As a tip to marketers, he added, “If you want to be truly customer centric and prove it, you have to connect financial to CX”.
Breaking the camps
He added that in most organisations there are now “camps” from finance to operations and IT and marketing, and this needs to change. “The ‘finance’ and the ‘customer’ camp tend to be really far from each other. But yet they are very important [to each other] and cannot live without each other. One tells the money story, and the other tells the customer story,” he said.
Mouhsian added that it is now more important than ever that marketing and finance merge to jointly tell both “the money story and the customer story”.

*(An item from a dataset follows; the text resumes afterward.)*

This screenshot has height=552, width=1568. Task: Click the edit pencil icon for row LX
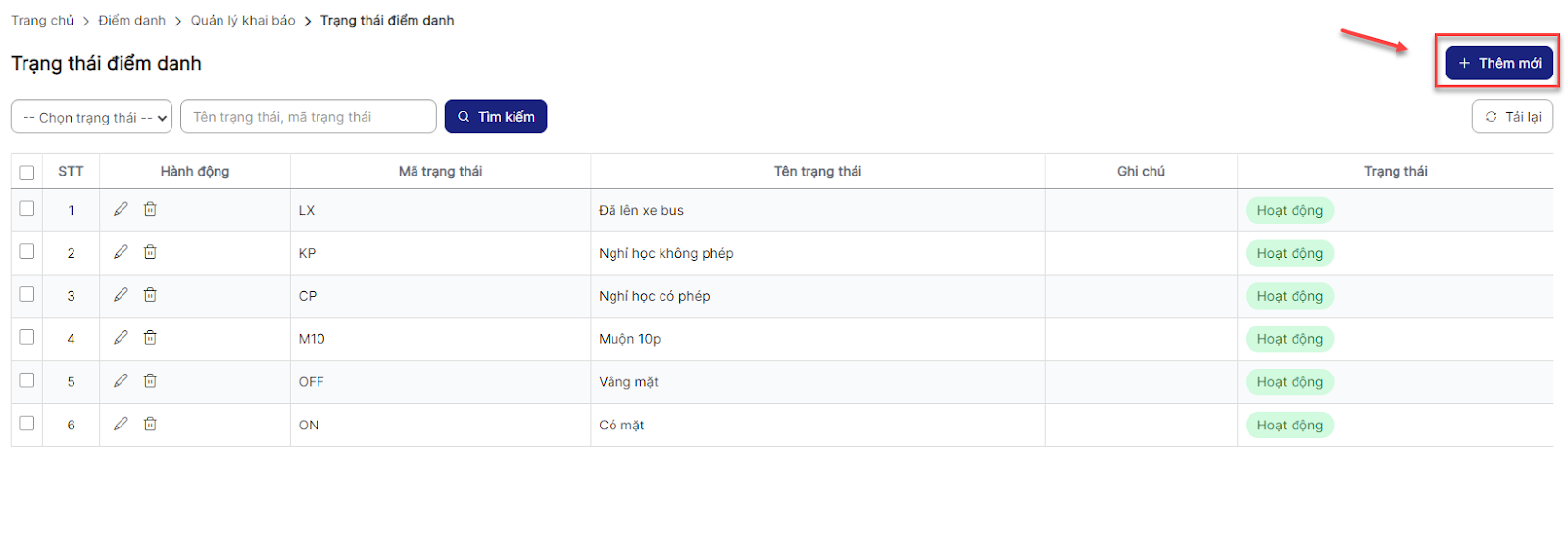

“One of the calls I am making now, is that everything is connected. If good customer experience and positive engagement with your customers drive loyalty, it defines the money story. It then affects the top value at any organisation – the shareholder value,” he said.
The ideal, he added, would be if “the customer people knew how to tell the money story, and the money people knew how to tell the customer story”. Then, the finance and marketing departments would clearly be aligned.
Mouhsian also gave some tips to getting there:
- Understand how CX not only makes money, but how it also saves money: By telling your C-suite stakeholders both of these plots in that story, you will be much more apt to tell the money story because good CX isn’t just about driving revenue as we have seen.
- Create an alignment: Many CMOs still talk to their CFOs only during their C-suite meetings. But to create a successful relationship, the conversation needs to be ongoing as it becomes a partnership.
- Flip the switch: CMOs need to start testing, recording and measuring their investments to get in line with the finance lingo and start telling the money story.
At the end of the day, by engaging customers meaningfully (which often starts at great CX), marketers can retain more customers for a longer time and insuring their loyalty, and organisations can reduce costs and risks and eventually, earn more.